**** BRANO CITATO

Più che una ripresa, il Rigoletto in scena al Teatro La Fenice in questi giorni è il rilancio pari pari della produzione proposta nel 2021, nel periodo in cui a teatro si andava poco e in pochi a causa di lockdown e contingentamenti vari. Stesso protagonista dunque, Luca Salsi, stessa bacchetta, cast sovrapponibile in molti dei nomi e soprattutto stesso spettacolo, a firma di Damiano Michieletto e collaudato team, qui sostituiti dagli assistenti che si sono buscati anche un bel po’ di fischi a fine serata. Sì perché Verdi, e soprattutto il Verdi popolare, resta ancor oggi un santuario inviolabile per quella parte di pubblico che mal digerisce le cosiddette “regie moderne”, termine ombrello che raccoglie tutto quello spettro di soluzioni che vanno dalla trasposizione dell’ambientazione agli stravolgimenti più arditi della drammaturgia.

********

*ELENCO DEGLI ESERCIZI*
1 > Nel brano sul Rigoletto alla Fenice, in quale anno era stata proposta per la prima volta la produzione ora in scena?
2 > Stabilisci se le seguenti affermazioni concordano con il brano citato, rispondendo sì o no e riportando le parole decisive del brano: (a) lo spettacolo attuale è una produzione diversa da quella del 2021; (b) lo spettacolo porta la firma di Damiano Michieletto; (c) gli assistenti sono stati accolti senza contestazioni a fine serata.

**** SEZIONE DEI DATI

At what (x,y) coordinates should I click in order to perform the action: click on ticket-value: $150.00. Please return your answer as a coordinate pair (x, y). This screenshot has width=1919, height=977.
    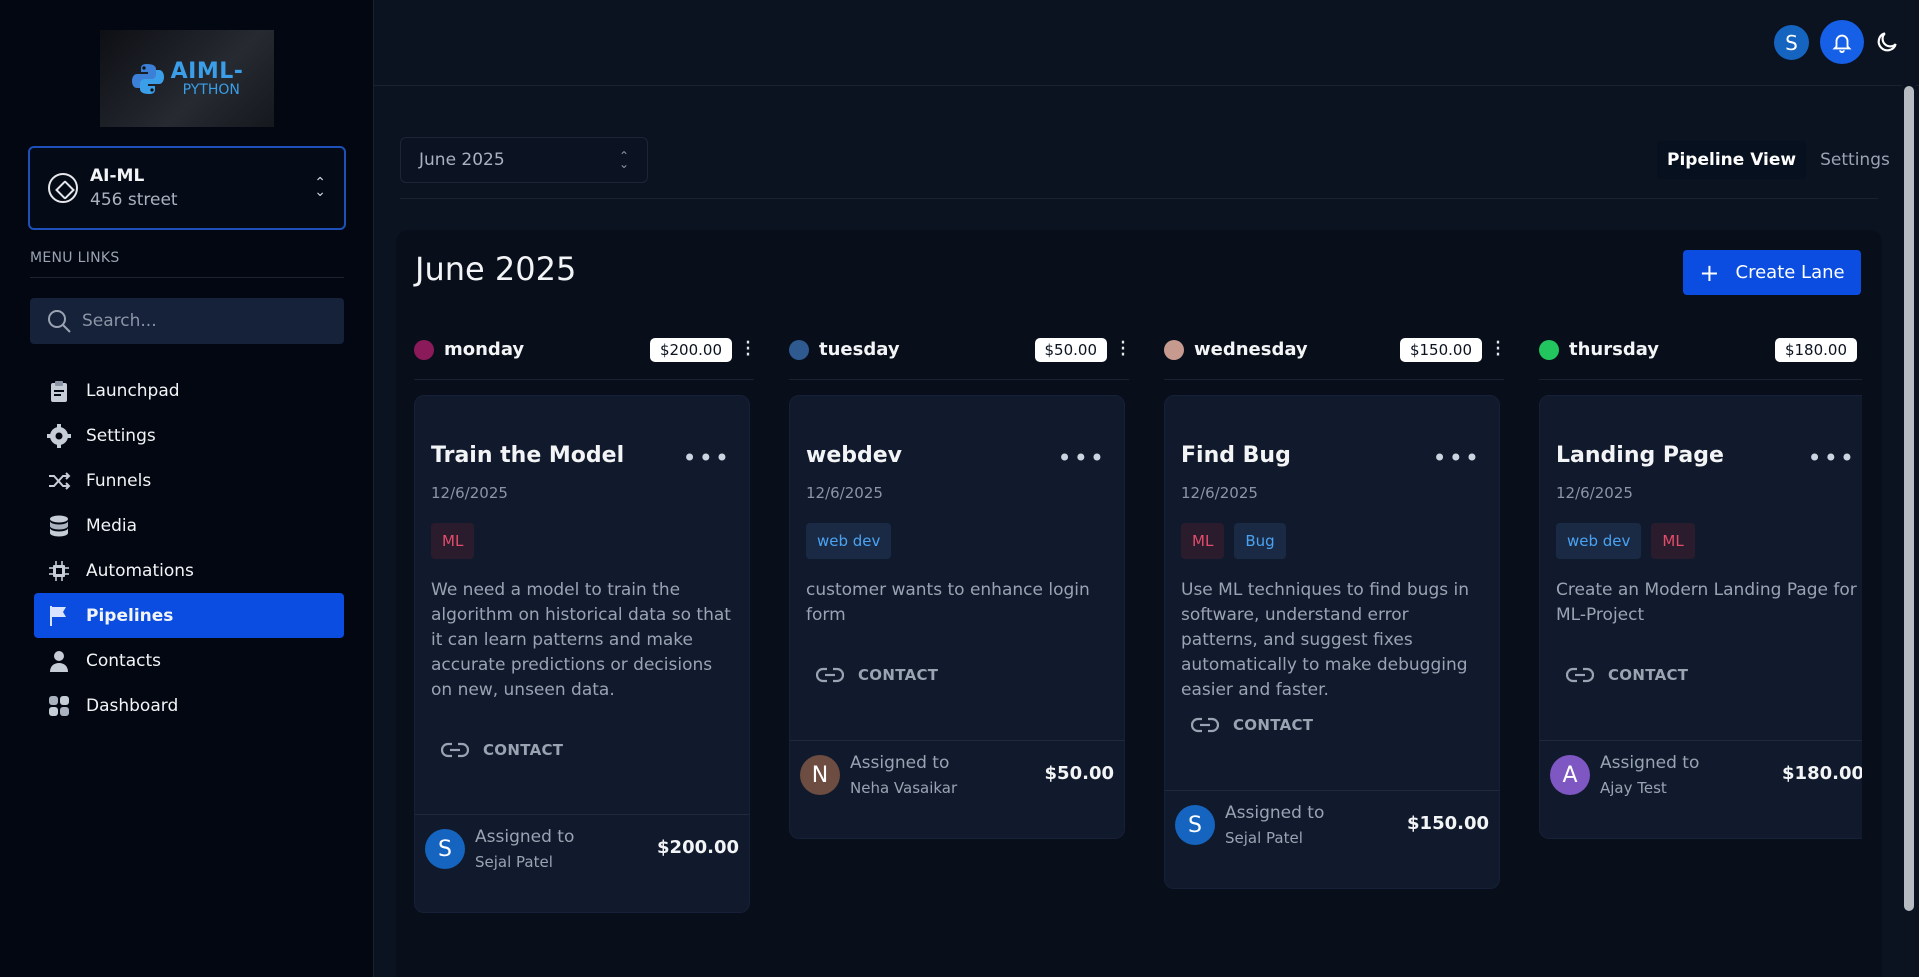
    Looking at the image, I should click on (1448, 824).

********

*SOLUZIONI DEGLI ESERCIZI*
1 > Nel 2021.

2 >
(a) No: “il rilancio pari pari della produzione proposta nel 2021”.
(b) Sì: “a firma di Damiano Michieletto”.
(c) No: “si sono buscati anche un bel po’ di fischi a fine serata”.